Ce code analogique intervient dans les procédures de comparaison (dire si deux quantités sont égales ou non) ou d’approximation (dire approximativement le nombre d’éléments d’un ensemble).
Les deux autres codes sont des codes symboliques et nécessitent un apprentissage. Le code auditif verbal correspond à une séquence de mots, écrits ou oraux, organisés syntaxiquement (Dehaene & Cohen, 2000, p. 191-232). Il intervient dans des tâches de comptage oral et lors de l’apprentissage et la récupération de faits arithmétiques, tels que les tables de multiplication ou d’addition simple.
Le code visuel arabe permet de manipuler les nombres selon un format arabe (Dehaene, 1992). Il aide à se représenter spatialement les nombres et joue donc un rôle pour les calculs mentaux complexes, pour lesquels nous avons besoin de nous représenter les nombres en colonne (unités, dizaine, centaine). Il intervient également pour le jugement de parité.
Lors du passage d’un code à un autre, la sémantique n’intervient pas nécessairement. En effet, la sémantique est seulement portée par le code analogique. Ce code n’intervient pas pour toutes les tâches ou lors de tous les transcodages. Il est possible de passer uniquement du code auditif verbal au code arabe, ou inversement, sans utiliser le code analogique et donc la sémantique. Dans son modèle, Dehaene décrit trois domaines de compétences numériques : le transcodage, la quantification et l’approximation (Dehaene, 1992). Nous avons discuté du transcodage ci-avant, nous nous intéressons donc maintenant à la quantification et l’approximation.
Procédures de quantification
Trois types de procédures de quantification
La quantification est le fait d’attribuer une quantité à un terme (« Quantifier », s.d.) ou à un groupe d’éléments. Il existe trois procédures pour quantifier : l’estimation, le dénombrement et le subitizing (Dehaene, 1992). Ces procédures se différencient selon la rapidité et la précision. L’estimation est la faculté à déterminer rapidement une quantité non précise d’un ensemble de nombreux éléments. Cette détermination n’est pas toujours exacte mais permet d’avoir un ordre de grandeur. Cette faculté est innée (Feigenson et al., 2004). Le dénombrement correspond à une quantification plus lente mais précise et exacte d’un ensemble d’éléments. Il s’agit d’utiliser la comptine des nombres, en associant chaque motnombre à un pointage des objets devant être comptés. Le compteur pointe tous les objets une seule fois et s’arrête lorsque tous les objets ont été pointés. Le nombre total d’objets correspond alors au dernier mot-nombre prononcé (Beckwith & Restle, 1966). Le dénombrement répond à cinq principes (Gelman & Gallistel, 1986) :
– La correspondance terme à terme : tous les éléments à dénombrer sont mis en correspondance à un et unique numéron.

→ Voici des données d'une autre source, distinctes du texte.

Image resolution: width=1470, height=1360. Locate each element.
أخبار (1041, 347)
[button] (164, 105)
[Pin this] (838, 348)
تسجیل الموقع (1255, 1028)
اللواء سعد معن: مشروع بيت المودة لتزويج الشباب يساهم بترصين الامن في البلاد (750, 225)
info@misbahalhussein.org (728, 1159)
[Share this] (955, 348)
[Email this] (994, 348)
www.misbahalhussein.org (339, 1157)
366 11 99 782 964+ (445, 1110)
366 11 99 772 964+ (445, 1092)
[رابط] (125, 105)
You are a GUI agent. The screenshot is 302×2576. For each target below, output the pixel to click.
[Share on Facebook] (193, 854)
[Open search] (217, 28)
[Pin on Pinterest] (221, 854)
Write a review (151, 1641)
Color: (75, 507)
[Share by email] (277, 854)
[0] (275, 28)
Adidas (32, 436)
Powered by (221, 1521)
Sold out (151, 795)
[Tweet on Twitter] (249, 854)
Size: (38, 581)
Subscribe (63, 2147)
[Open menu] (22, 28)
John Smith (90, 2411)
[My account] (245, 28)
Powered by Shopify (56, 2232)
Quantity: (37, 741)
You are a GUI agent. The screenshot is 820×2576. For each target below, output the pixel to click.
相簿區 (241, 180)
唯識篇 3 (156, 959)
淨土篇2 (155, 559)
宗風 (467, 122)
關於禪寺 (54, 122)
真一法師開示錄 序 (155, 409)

– L’ordre stable de la suite : les numérons sont ordonnés dans une séquence stable, reproductible.
– La cardinalité : le dernier numéron utilisé correspond à la quantité de l’ensemble.
– L’abstraction : toute sorte d’ensembles peut être dénombrée. Des objets d’une certaine sorte (par exemple des carottes) peuvent être dénombrés avec des objets d’autres sortes (par exemple des pommes de terre). La représentation des objets à dénombrer n’importe pas.
– La non-pertinence de l’ordre : les objets peuvent être dénombrés selon n’importe quel ordre.
Les numérons, ici, correspondent à un geste ou un mot se rapportant à une quantité. Ils ne sont pas nécessairement verbaux (Dehaene, 1992). Ces cinq principes nécessitent un apprentissage notamment ceux de l’ordre stable de la suite ou de la cardinalité. Le dénombrement est utile principalement pour les moyennes quantités : le temps de traitement lors d’une tâche de dénombrement augmente considérablement si un élément est ajouté (Dehaene, 1992) donc le dénombrement de grandes quantités demande beaucoup de temps.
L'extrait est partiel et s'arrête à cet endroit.